- Born: March 10, 1908 Cornell, Iowa
- Died: June 17, 1966 (aged 58) Escondido, California

= Betty Baxter Anderson =

American author (1908–1966)

Betty Baxter Anderson (March 10, 1908 – June 17, 1966) was an American writer.

==Career==
In the late 1930s Anderson wrote Talking About Books, a series of articles for the Iowa City Press-Citizen newspaper. She was the author of 20 books for teenage girls, most of which were part of her career series.
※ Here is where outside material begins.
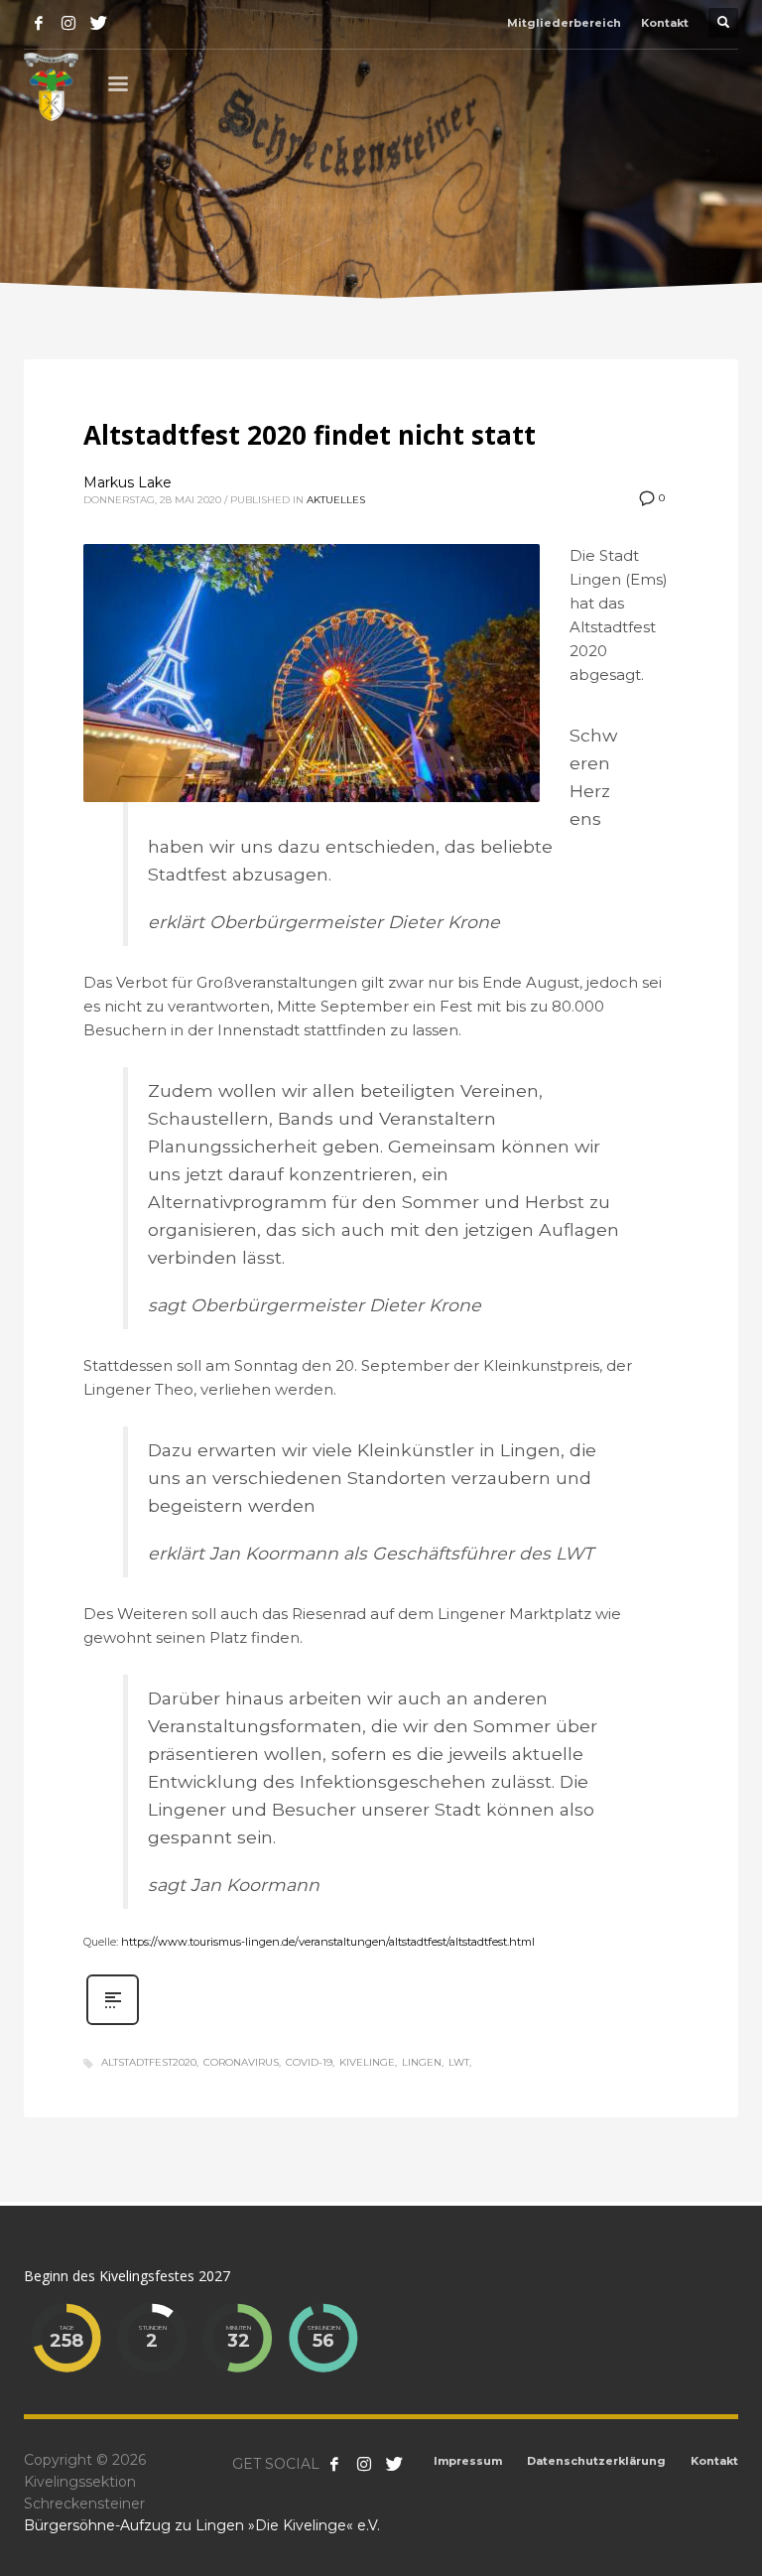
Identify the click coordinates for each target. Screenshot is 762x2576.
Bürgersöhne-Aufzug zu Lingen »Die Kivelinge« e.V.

Her books were unusual for the time because she put the lead female characters in traditionally male roles.

==Bibliography==

(Under the name Alice Anson)
- "The Dormitory Mystery" (1937)
- "Escape By Night" (1941)

(Under the name Betty Baxter)
- "Becky Brian's Secret" (1937)
- "Daughter of the Coast Guard," (1938)
- "The Unseen Enemy." (1938)

(Under the name Claudia Canyon)
- "Junior League Murders" (1954)

(Under the name Betty Baxter Anderson)
- "Adventures in 4-H" (1938)
- "Peggy Wayne, sky girl; A Career Story for Older Girls," (1941)
- "Connie Benton, reporter; A Career Story for Older Girls," (1941)
- "Nancy Blake Copywriter; A Career Story for Older Girls," (1942)
- "Ann Porter Nurse; A Career Story for Older Girls" (1942)
- "Julia Brent of the WAAC; A Career Story for Older Children" (1943)
- "Four Girls and a Radio; A Career Story for Older Girls" (1944)
- "Holly Saunders Designer; A Career Story for Older Girls" (1947)
- "Secret of the old books" (1952)
- "Curtain call for Connie" (1953)
- "Alabama Raider" (1957)
- "One hour to victory" (1960)
- "Powder monkey" (1962)

==Education==
A graduate of Iowa City High School and the University of Iowa, she also attained a Master of Arts from the San Diego College for Women, where she also taught creative writing.

==Early life and family==
Betty Baxter was the daughter of Phillip H and Anna Margaret (Bailey) Baxter. She married Dr. Ernest William Anderson on May 18, 1931 and had two children, Anthony Baxter and Kay C. Baxter.